Jerusalem. Keine Hilfstransporte, kein Frischwasser, kein Mehl. Ohne Strom aus Generatoren steht in Gaza alles still. Die UNO schlägt Alarm.

Humanitäre Helfer schlagen Alarm: Ab Mittwoch kann die UNO die rund 900.000 Binnenflüchtlinge im Süden des Gazastreifens nicht mehr versorgen, melden die Vereinten Nationen. Zwar kommen auch weiterhin Hilfslieferungen per Lkw am ägyptischen Grenzübergang Rafah an. „Wir können sie aber dort nicht mehr übernehmen“, sagt die lokale Leiterin der UN-Koordination für humanitäre Angelegenheiten OCHA, Lynn Hastings. Der Grund: Um die Pakete an die Bedürftigen zu verteilen, benötige man Kleintransporter in Gaza. Da alle Treibstoffvorräte aufgebraucht seien, könnten diese aber nicht fahren.
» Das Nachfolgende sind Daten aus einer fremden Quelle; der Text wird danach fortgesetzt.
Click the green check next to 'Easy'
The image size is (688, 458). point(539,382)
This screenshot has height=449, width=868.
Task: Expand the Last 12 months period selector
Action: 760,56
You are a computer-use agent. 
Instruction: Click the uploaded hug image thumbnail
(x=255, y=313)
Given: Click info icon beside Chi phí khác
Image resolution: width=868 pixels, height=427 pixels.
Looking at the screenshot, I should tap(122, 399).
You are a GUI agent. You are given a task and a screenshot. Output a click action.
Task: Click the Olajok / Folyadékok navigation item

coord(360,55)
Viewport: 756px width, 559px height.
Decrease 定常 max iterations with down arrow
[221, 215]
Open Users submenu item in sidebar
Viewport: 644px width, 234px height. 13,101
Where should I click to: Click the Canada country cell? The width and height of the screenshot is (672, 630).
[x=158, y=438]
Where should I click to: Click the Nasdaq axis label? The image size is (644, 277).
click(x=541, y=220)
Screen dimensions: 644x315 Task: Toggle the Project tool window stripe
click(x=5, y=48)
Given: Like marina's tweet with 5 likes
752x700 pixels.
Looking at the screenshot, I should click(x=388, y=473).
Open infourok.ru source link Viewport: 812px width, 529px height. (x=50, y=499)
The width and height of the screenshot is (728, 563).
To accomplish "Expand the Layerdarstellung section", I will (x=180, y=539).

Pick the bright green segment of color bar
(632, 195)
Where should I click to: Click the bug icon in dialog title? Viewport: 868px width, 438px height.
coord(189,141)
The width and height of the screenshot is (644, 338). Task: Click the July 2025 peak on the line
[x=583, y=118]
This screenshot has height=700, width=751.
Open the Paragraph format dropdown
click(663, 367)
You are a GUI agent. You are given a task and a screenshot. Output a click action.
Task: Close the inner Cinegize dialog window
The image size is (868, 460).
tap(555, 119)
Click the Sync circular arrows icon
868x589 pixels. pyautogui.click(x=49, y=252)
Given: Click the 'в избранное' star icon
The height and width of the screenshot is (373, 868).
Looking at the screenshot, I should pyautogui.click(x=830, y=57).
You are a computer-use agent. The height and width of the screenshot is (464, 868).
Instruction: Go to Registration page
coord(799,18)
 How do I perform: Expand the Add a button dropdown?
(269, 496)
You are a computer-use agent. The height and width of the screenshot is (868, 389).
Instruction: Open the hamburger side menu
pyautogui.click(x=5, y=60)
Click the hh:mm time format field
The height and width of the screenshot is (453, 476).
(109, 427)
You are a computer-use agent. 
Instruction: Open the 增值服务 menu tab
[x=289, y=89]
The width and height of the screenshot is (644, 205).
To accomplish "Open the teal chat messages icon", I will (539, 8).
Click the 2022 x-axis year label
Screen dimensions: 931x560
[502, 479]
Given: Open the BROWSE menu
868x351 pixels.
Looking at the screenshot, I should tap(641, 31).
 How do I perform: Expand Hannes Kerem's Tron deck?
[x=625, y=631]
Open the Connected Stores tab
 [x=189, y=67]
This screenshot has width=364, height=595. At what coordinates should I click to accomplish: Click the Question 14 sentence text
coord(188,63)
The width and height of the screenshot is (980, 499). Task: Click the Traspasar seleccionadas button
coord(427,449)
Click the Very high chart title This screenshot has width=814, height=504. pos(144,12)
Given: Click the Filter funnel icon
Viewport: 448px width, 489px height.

Seit dem 7. Oktober zehren die Menschen im Gazastreifen von Treibstoffvorräten. Israel lehnt eine Einfuhr ab. Die Armee verweist darauf, dass die Hamas-Terroristen noch über Vorräte verfügten. Es liege an ihnen, sie der Zivilbevölkerung zur Verfügung zu stellen. Zum Anderen begründet Israel die Blockade mit der Sorge, dass eingeführter Treibstoff erst recht in die Hände der Hamas gelangen könnte.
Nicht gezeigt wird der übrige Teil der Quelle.